Quote from: Johan Klassen on July 18, 2018, 10:02:00 PM
tried on another VM with same result, if I create a new project and place a button on the form and change the font from Segoe UI to Symbol and replace the Text of the button with down-arrow it show on the designer form but not when compiled, also the Font properties shows Symbol in Greek letters.
actually it shows the character but with 3 additional characters before.

This is actually a very important issue that you've raised and I am working on correcting things in the designer now. There are a number of things at play because the designer uses Unicode, the Scintilla editing control uses UTF-8, and then there is always the option the user will have ANSI files. Introducing the "down arrow" as a property value is allowing me to play out all of the different scenarios of producing code that will work in the designer and via generated code. I'm close to having it work for all scenarios. There is/was a big bug with saving CWSTR unicode text to UTF-16 unicode files but Jose cleared up that problem for me in another thread.
Paul Squires
PlanetSquires Software
WinFBE Editor and Visual Designer

raymw

Hi Paul, If you change back and forth by double clicking on the tab at top of form/code, changes in button name, for example do not take place in the code until compiled (Or maybe something else- certainly not when code page becomes first visible.

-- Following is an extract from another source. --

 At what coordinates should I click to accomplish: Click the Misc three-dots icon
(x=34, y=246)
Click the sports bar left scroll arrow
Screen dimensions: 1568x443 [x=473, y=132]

If you use the code tab at bottom of page, then it updates as you said above - i.e. on code becoming visible. I can't find a help file for anything other than freebasic in this system.

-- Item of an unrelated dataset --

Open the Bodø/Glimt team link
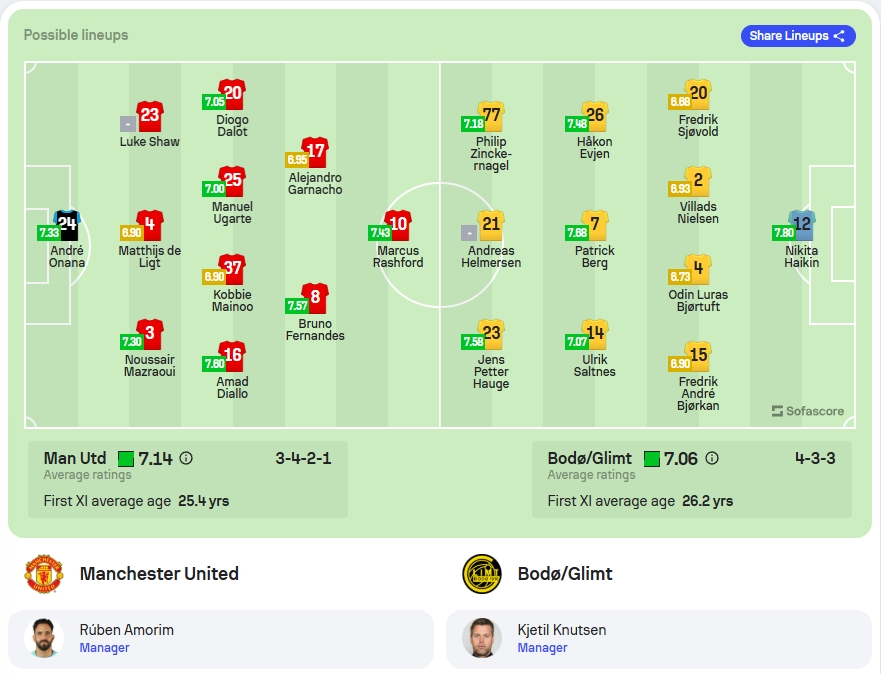This screenshot has height=674, width=881. tap(565, 573)
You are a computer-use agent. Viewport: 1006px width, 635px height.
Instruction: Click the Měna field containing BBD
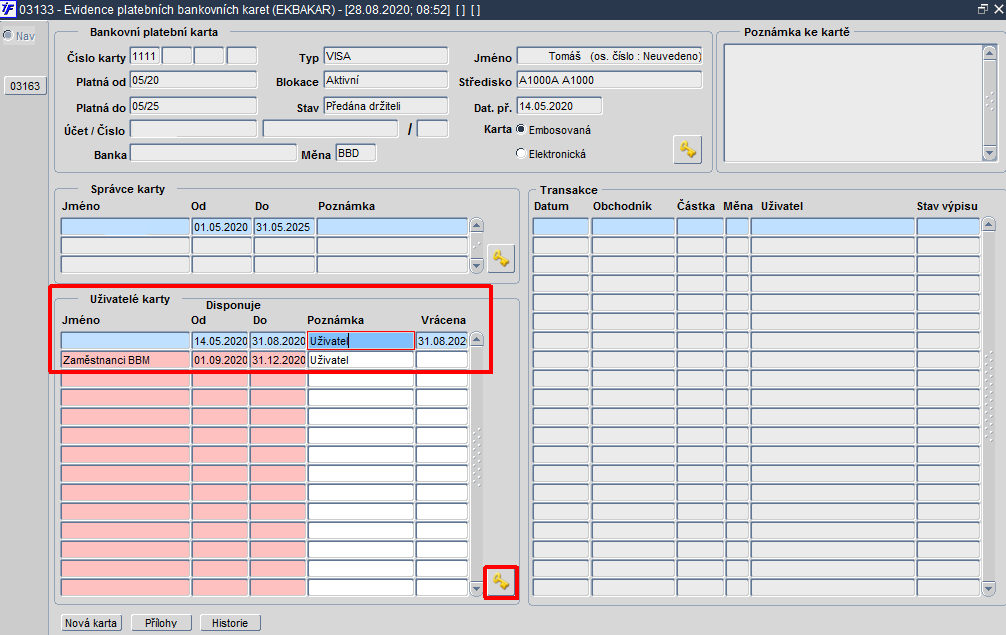click(x=355, y=153)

I think you mentioned somewhere that you intended bundling the editor, gui and freebasic as one install package. I think that was what you originally had on github, but I have probably messed up the paths etc. when I loaded the updated winfbe file. I think I'd best wait until I can make a complete install again.

Paul Squires

Thanks Ray - I will check into the double click top of form not regenerating the code.

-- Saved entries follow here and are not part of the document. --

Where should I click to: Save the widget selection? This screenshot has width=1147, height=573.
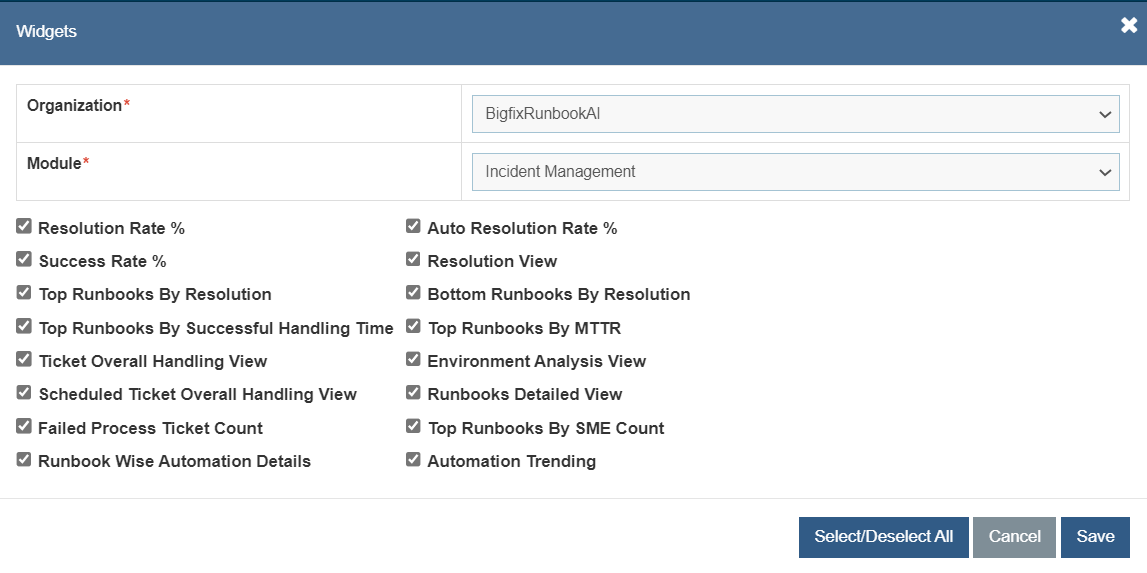[x=1095, y=537]
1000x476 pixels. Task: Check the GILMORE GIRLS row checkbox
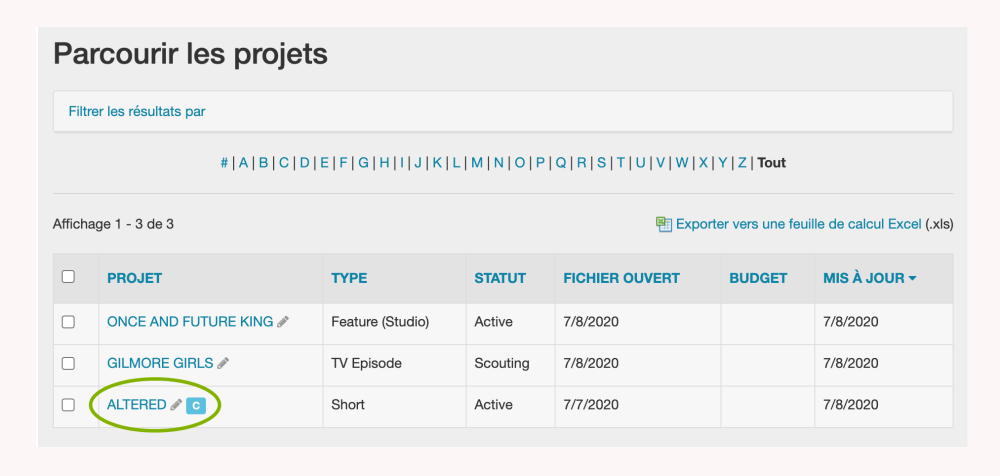pos(68,363)
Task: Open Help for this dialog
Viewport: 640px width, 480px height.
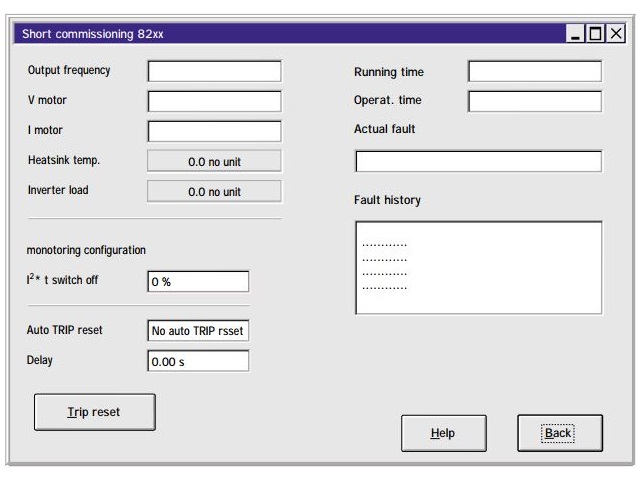Action: click(443, 433)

The bundle is called "WinFBE Suite" and is available from: https://github.com/PaulSquires/WinFBE/releases
It is about a 60MB download but contains everything and all preconfigured ready to start.
Paul Squires
PlanetSquires Software
WinFBE Editor and Visual Designer

Paul Squires

Quote from: raymw on July 19, 2018, 06:31:39 PM
Hi Paul, If you change back and forth by double clicking on the tab at top of form/code, changes in button name, for example do not take place in the code until compiled (Or maybe something else- certainly not when code page becomes first visible. If you use the code tab at bottom of page, then it updates as you said above - i.e. on code becoming visible. I can't find a help file for anything other than freebasic in this system.

You are correct. I was using TabCtrl_SetCurSel instead of TabCtrl_SetCurFocus so the bottom tab control was not receiving the TCN_SELCHANGE  message where the call to regenerate the code was placed.
Paul Squires
PlanetSquires Software
WinFBE Editor and Visual Designer

Paul Squires

RE: Generated code

I am debating whether to hide the generated code from the code editor altogether. Currently, the form file contains a lengthy series of Properties and Values for every control on the form (meta data). This is hidden from the user but is obviously needed when loading a form from disk file otherwise WinFBE wouldn't know what to create. When you make changes in the designer, code is generated that defines the Form's TYPE and creates the controls, etc. That code is displayed in the code editor, but is it really needed or necessary? Maybe only the Dim Shared Form1 As Form1Type code is needed to be displayed along with the code for any defined Event handlers.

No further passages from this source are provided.